__Exercise goal__. Within the records below, reproduce without change the lines from the line that has "The width and height of the screenshot is (459, 219)." through the line that has "540x245 pixels.", and only those.

__Supplied records__.
=== Section Start ===

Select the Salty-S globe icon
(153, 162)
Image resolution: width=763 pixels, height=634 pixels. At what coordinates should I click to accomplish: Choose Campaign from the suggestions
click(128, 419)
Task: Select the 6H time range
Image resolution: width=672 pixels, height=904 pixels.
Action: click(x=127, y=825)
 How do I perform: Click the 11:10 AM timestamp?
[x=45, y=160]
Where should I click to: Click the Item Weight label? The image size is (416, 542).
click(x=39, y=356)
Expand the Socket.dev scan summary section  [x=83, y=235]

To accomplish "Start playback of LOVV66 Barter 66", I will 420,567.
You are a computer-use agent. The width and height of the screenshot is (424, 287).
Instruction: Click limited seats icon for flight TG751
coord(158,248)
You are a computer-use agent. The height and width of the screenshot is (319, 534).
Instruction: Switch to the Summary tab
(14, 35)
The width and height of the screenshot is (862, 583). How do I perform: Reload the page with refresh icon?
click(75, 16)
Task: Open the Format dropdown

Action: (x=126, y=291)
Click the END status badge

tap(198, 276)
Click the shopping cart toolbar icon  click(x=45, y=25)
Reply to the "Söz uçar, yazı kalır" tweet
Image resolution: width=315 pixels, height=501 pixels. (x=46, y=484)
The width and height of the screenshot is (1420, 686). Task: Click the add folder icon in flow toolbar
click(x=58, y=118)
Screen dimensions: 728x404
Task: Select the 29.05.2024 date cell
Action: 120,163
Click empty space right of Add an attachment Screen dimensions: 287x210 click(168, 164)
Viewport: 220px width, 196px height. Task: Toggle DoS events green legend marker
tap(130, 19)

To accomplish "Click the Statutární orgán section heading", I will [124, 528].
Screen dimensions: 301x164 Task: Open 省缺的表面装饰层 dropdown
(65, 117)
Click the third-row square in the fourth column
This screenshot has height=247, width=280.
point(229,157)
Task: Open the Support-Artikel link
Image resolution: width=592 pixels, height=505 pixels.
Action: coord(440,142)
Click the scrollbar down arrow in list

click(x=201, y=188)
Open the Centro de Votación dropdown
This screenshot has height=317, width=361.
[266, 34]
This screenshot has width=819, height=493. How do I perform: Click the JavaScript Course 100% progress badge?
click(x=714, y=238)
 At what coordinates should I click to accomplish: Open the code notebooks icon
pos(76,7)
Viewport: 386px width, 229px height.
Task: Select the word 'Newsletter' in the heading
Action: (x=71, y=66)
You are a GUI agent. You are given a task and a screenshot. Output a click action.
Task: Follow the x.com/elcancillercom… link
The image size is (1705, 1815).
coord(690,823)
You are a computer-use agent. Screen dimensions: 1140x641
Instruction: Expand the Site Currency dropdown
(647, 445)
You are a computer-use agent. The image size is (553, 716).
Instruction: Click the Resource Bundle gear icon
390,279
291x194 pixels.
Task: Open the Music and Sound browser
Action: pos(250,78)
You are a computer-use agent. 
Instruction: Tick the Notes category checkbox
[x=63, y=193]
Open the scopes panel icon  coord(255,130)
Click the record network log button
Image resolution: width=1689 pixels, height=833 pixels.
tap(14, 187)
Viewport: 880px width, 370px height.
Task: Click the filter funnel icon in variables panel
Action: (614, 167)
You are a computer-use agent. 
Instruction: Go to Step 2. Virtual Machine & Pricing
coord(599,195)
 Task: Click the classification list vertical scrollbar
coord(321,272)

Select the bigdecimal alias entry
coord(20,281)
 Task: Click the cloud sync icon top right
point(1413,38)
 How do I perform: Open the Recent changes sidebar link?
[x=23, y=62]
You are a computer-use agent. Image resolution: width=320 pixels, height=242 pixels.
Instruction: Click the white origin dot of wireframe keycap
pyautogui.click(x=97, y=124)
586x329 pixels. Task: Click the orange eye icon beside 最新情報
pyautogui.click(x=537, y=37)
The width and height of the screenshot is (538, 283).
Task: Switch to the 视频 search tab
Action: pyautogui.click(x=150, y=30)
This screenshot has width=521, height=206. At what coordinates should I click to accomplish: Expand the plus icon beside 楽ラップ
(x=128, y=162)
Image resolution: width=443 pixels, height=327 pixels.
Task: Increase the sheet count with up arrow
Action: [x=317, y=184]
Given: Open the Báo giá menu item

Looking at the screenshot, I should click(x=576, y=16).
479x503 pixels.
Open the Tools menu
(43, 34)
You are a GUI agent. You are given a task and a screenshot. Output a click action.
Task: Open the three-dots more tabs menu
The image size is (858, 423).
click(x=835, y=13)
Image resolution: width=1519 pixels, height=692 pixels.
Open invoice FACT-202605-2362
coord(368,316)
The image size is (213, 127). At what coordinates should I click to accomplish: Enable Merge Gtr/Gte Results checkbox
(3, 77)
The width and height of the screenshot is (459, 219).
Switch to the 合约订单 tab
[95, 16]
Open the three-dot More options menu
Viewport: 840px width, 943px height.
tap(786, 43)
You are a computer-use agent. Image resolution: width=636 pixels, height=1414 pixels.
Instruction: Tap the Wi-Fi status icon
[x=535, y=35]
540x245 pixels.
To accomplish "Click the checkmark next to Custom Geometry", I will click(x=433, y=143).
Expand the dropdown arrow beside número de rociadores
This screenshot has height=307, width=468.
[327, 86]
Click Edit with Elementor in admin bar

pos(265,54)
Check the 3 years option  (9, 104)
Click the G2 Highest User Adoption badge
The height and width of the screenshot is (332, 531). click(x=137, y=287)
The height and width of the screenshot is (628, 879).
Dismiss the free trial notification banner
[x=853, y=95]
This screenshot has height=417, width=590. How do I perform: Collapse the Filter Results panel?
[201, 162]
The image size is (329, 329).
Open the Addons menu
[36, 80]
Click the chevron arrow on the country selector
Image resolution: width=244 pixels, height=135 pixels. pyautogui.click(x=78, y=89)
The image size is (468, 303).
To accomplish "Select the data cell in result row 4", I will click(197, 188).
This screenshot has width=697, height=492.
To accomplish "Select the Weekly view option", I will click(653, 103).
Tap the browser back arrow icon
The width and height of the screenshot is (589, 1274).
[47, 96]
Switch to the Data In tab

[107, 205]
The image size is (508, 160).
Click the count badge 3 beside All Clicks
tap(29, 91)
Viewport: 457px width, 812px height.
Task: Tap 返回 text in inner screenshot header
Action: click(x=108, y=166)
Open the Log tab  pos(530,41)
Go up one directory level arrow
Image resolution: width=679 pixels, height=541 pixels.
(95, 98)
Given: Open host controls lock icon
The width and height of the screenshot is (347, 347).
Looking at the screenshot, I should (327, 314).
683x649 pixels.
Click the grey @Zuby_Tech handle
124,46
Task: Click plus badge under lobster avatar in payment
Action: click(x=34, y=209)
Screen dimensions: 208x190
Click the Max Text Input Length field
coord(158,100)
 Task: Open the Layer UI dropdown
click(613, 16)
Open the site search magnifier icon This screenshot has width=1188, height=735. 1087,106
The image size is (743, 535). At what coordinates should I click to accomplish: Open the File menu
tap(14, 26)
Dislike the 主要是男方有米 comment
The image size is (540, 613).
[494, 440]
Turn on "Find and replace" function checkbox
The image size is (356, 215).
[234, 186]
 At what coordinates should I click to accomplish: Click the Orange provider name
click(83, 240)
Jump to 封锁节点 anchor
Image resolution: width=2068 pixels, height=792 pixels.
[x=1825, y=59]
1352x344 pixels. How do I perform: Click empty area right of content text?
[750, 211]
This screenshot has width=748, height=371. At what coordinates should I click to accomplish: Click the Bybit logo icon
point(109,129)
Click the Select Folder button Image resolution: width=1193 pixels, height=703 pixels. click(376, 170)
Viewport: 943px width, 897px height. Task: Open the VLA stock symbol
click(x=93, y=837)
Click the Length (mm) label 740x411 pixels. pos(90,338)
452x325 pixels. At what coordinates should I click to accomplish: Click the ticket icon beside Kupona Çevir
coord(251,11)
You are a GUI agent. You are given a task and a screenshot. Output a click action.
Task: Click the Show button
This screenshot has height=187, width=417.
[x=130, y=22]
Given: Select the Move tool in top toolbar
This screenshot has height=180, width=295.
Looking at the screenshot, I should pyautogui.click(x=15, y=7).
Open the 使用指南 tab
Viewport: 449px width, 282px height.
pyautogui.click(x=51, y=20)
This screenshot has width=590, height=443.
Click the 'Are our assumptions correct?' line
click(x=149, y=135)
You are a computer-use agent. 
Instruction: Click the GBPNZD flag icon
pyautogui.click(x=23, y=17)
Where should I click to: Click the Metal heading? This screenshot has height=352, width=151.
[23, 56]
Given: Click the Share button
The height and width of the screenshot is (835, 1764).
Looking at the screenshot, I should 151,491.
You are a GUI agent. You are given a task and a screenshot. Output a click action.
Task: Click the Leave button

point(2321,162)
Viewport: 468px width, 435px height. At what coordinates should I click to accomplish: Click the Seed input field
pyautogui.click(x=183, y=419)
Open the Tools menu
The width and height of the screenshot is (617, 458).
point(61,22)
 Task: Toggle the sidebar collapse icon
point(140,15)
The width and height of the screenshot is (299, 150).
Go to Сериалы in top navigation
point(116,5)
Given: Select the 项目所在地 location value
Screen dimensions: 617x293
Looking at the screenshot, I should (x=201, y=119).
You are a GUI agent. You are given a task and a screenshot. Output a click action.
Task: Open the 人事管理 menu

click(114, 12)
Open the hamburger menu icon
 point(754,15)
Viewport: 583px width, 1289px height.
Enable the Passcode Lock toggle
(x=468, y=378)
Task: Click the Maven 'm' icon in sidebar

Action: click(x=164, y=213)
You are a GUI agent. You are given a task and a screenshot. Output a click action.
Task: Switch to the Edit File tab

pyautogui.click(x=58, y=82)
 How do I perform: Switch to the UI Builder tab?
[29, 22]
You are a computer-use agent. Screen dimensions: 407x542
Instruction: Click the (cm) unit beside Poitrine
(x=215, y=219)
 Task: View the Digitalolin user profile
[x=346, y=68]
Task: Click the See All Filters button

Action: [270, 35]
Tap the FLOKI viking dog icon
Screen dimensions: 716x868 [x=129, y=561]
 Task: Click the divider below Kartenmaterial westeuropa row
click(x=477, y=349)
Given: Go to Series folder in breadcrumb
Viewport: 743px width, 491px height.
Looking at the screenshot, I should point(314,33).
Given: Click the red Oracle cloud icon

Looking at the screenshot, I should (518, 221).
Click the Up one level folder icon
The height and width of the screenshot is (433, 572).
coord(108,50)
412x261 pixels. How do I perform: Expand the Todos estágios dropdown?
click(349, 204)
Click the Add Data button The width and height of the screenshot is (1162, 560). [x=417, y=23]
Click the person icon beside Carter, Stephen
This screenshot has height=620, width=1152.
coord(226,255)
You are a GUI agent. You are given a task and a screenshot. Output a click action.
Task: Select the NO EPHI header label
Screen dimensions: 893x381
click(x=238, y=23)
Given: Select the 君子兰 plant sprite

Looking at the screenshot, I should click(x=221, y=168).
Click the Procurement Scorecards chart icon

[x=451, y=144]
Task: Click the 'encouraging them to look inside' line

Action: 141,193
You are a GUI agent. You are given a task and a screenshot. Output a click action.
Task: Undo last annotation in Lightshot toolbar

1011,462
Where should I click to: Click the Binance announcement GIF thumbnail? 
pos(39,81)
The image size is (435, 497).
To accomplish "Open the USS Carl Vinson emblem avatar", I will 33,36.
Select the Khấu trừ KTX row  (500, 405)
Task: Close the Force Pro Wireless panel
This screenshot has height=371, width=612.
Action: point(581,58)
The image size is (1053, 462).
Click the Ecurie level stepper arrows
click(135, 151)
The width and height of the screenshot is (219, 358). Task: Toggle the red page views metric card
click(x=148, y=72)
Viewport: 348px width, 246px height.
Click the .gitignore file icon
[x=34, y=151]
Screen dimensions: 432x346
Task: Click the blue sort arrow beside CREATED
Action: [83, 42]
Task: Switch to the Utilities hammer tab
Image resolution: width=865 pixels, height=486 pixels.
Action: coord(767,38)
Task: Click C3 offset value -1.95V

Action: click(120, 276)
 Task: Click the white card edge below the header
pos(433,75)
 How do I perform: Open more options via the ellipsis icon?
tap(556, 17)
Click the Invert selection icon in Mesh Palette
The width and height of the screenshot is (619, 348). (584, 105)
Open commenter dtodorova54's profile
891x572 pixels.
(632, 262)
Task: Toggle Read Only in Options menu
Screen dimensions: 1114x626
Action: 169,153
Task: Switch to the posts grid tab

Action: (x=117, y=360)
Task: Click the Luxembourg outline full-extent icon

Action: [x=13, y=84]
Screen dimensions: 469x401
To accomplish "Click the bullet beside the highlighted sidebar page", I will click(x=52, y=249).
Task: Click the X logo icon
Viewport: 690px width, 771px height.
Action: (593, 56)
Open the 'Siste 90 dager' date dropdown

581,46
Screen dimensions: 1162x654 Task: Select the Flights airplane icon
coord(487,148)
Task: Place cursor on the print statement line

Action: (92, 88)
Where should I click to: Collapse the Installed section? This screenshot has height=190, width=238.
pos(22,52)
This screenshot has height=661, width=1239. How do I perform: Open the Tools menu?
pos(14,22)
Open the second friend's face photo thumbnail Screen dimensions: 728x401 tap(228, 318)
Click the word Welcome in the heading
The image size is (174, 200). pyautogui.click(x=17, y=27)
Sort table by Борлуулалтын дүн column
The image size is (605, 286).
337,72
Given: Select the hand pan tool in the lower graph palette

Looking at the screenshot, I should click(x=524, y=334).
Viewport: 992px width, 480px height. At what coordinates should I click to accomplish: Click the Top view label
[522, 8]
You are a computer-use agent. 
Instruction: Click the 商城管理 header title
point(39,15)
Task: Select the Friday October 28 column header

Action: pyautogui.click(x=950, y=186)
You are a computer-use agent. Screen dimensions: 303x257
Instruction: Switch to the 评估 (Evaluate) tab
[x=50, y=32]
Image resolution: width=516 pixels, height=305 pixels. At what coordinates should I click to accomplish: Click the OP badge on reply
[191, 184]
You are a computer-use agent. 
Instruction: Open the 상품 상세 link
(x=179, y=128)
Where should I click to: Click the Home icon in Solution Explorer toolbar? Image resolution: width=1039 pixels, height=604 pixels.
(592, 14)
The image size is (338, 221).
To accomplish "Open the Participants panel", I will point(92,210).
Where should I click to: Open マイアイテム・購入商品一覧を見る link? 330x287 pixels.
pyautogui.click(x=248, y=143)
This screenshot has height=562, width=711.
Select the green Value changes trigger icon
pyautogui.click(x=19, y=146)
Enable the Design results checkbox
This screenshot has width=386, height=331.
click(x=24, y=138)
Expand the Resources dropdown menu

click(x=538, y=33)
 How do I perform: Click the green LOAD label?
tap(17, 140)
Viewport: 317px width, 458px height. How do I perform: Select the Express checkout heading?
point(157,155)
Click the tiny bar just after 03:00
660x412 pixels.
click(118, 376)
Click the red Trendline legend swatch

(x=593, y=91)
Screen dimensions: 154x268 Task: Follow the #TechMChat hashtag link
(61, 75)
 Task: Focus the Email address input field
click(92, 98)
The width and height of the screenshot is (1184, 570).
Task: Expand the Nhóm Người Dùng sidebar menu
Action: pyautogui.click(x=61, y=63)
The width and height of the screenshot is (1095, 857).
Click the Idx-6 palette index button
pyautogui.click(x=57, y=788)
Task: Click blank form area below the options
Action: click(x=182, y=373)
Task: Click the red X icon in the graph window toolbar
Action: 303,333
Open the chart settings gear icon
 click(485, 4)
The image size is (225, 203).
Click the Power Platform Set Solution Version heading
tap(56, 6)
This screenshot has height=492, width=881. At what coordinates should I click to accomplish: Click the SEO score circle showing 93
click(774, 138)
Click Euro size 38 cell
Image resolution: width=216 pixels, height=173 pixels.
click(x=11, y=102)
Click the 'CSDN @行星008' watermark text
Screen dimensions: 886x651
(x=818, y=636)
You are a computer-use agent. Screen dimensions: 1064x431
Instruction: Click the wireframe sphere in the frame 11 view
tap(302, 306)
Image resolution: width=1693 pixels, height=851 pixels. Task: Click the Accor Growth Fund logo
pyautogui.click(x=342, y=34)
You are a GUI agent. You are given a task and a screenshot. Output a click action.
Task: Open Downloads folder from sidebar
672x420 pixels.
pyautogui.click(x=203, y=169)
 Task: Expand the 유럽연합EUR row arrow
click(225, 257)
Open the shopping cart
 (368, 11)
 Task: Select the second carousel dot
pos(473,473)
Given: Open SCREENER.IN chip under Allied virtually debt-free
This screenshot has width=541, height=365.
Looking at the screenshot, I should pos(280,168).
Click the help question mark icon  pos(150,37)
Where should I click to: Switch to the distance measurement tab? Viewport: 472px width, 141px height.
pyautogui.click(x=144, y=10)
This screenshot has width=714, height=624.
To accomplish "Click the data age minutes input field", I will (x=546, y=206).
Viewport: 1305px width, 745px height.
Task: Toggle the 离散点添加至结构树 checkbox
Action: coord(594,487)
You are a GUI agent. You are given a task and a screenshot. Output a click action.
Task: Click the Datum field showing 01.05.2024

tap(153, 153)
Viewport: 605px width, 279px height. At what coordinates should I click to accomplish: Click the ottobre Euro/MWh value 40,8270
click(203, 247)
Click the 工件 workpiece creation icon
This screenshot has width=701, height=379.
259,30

=== Section End ===

__Finished task__.
The width and height of the screenshot is (459, 219).
Switch to the 合约订单 tab
[95, 16]
Open the three-dot More options menu
Viewport: 840px width, 943px height.
tap(786, 43)
You are a computer-use agent. Image resolution: width=636 pixels, height=1414 pixels.
Instruction: Tap the Wi-Fi status icon
[x=535, y=35]
540x245 pixels.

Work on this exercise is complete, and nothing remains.